C’est bien d’un tel monde que rendrait compte le roman depuis ce qu’Isabelle Daunais nomme, citant Richard Terdiman, la « crise de la mémoire » qui survient dans le deuxième quart du xixe siècle. Cette crise marquerait la fin de « la minute goethéenne », dernier moment de l’histoire où le monde, au tournant du xixe siècle, pouvait encore être saisi par la mémoire individuelle « dans sa totalité raisonnable ». C’est la mémoire imparfaite du roman, propose Isabelle Daunais, qui en aurait fait le genre par excellence d’une époque où la mémoire devient associée à la perte et au manque, où elle ne parvient plus à suivre le rythme d’évolution du monde. Le roman est ensuite étudié en tant qu’il coïncide avec la crise de la mémoire post-goethéenne et se module en fonction de ses différentes transformations et mutations jusqu’à nos jours. Si le roman, chez Balzac et Zola et jusqu’au roman-fleuve, a d’abord servi de substitut pour la mémoire en crise, de par sa capacité à embrasser et contenir une grande quantité de matière, c’est de cette capacité même dont il aurait cherché à se délester par la suite, jusqu’à devenir, chez des romanciers comme Proust et Woolf, le lieu pour enregistrer la disparition, pour « laisser partir ce qui ne peut plus être conservé ». Isabelle Daunais repère finalement une dernière mutation de la crise, à laquelle le roman répondrait en mettant à distance la mémoire elle-même, laissant le personnage seul face au présent, lequel serait devenu, après le passé ou l’avenir, « la forme nouvelle de l’adversité ». Plus que le devenir-souvenir du roman, c’est le devenir-souvenir du monde, du temps, de nous-mêmes qui ressort ici, et dont le roman porterait, de manière exacerbée mais dans toute sa malléabilité, la conscience.

Il nous semble emblématique que ce dossier, débutant sur des citations de Gracq et Olivier Rolin, se poursuivant par l’étude des Perec, Duras, Sarraute, Aragon et Simon jusqu’à Michon, remonte ensuite de Klossowski, Paulhan et Proust jusqu’à Balzac et aux mémorialistes pour mieux revenir au roman contemporain. À la double acception phénoménologique et poïétique annoncée précédemment, s’ajoute en effet une acception historique de la poétique de la lecture romanesque, qui est aussi une poétique du roman en devenir.
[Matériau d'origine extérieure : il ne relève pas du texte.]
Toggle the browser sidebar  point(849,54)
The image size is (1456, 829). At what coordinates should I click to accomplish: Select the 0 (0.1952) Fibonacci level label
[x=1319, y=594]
Le devenir-souvenir du roman, c’est aussi ce que le roman devient progressivement tout au long de son histoire, du moins depuis qu’il a fait de la mémoire un enjeu, tout à la fois thématique et formel : que nous dit du genre romanesque l’avènement du roman de la mémoire, et par-delà ce moment de l’histoire du genre, l’insistance avec laquelle il a fait du souvenir, depuis ses origines, quelque chose comme son plus beau souci ? C’est à ces questions que les contributions qui suivent tenteront de répondre.